溺甘上司と恋人契約!?~御曹司の罠にまんまとハマりました~


あわてている私をよそに、瀬戸くんは冷蔵庫に寄りかかって余裕たっぷりの表情を見せる。

「そういえば、昨日はアイビーマートのフォロー、ありがとうな。本当に助かったよ」

「え、い、いえ」
 
彼が噴き出して、私ははっとした。

「い、今のは敬語じゃない!」

「ふうん、まあいいや」
 
キッチンから出ていく背中が、小刻みに揺れている。こっちがこんなに焦っているというのに、彼は完全に楽しんでいる様子だ。
 
こうなったら絶対に敬語は使わない!
 
そう心に決めて濡れた手をぬぐっていると、瀬戸くんがラグに座って漫画本を拾い上げた。ぱらぱらとページを捲りながら言う。

「光希のおすすめの漫画ってどれ?」
 
読む気になったのだろうか。
 
不用意に発言しないよう口を結んだまま彼の前を通り過ぎ、私はベッド脇に積んであるダンボールを開いた。
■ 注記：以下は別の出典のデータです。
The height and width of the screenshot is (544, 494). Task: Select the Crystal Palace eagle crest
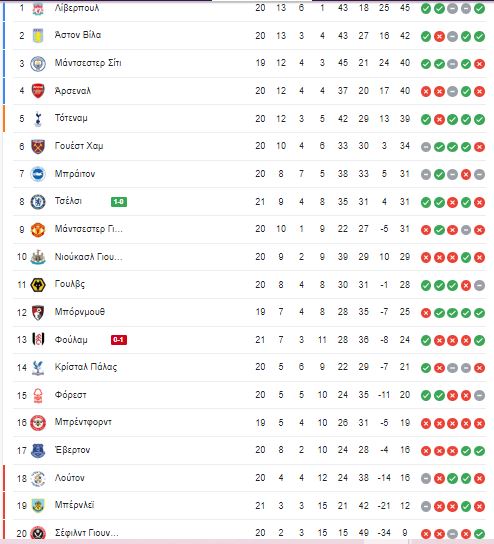pyautogui.click(x=38, y=368)

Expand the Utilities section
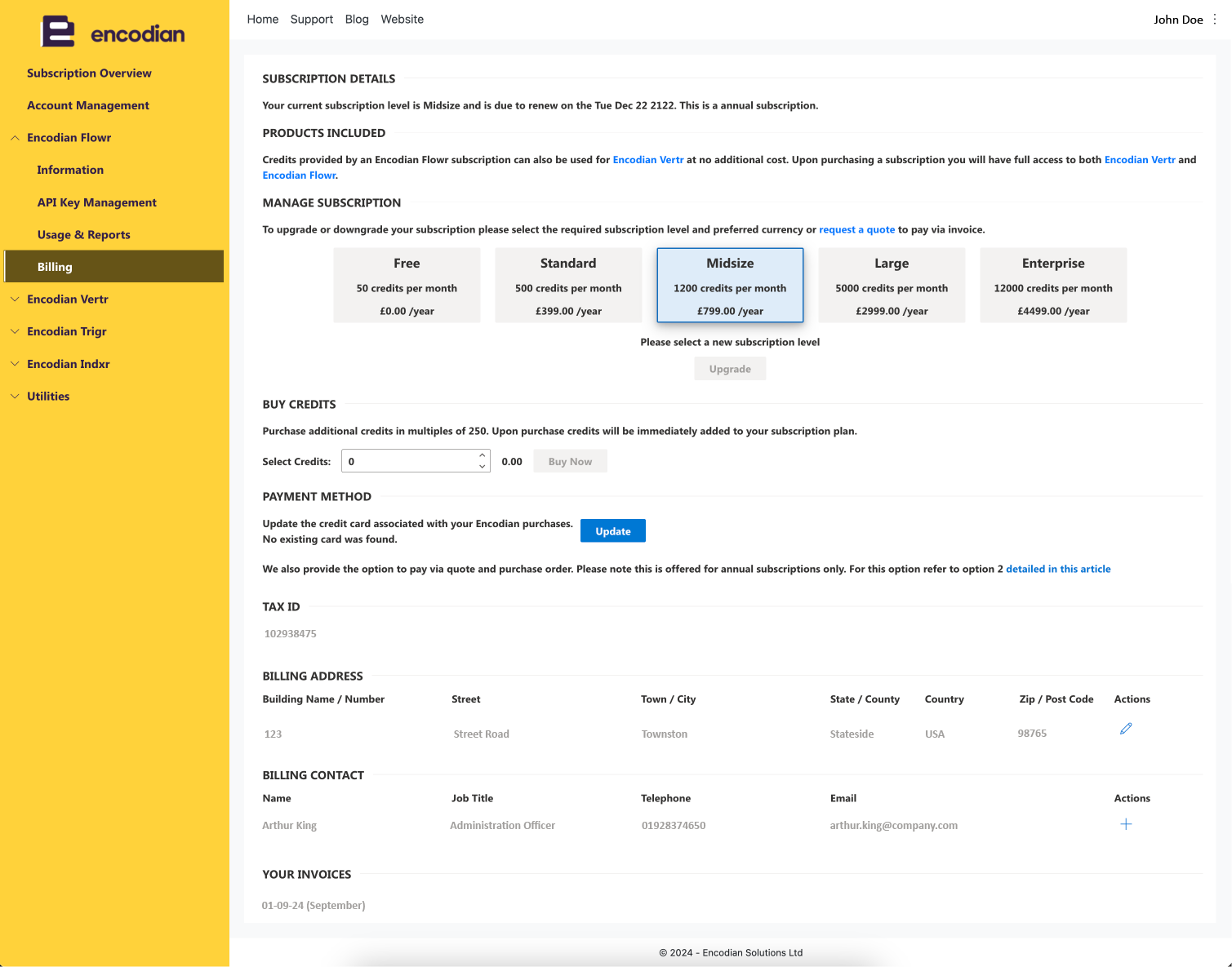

文庫サイズからワイド版まで漫画がぎっしり詰まった段ボールは、クローゼットの中にもう二箱ある。少女漫画から少年漫画、青年漫画に至るまで、一通りの名作は取り揃えてあった。

漫画好きの弟に教えてもらい、ここ一ヶ月で買い集めたものだ。

「これとか。社会人の主人公が会社で頑張る話で、こっちはちょっとグロテスクだけど、世界観が凄くて、一気読みできちゃう」
 
まるで漫画のたたき売りのようにテーブルに並べていくと、瀬戸くんはそのなかの一冊を手に取った。表紙を眺め、ひっくり返して裏表紙を確認し、つぶやく。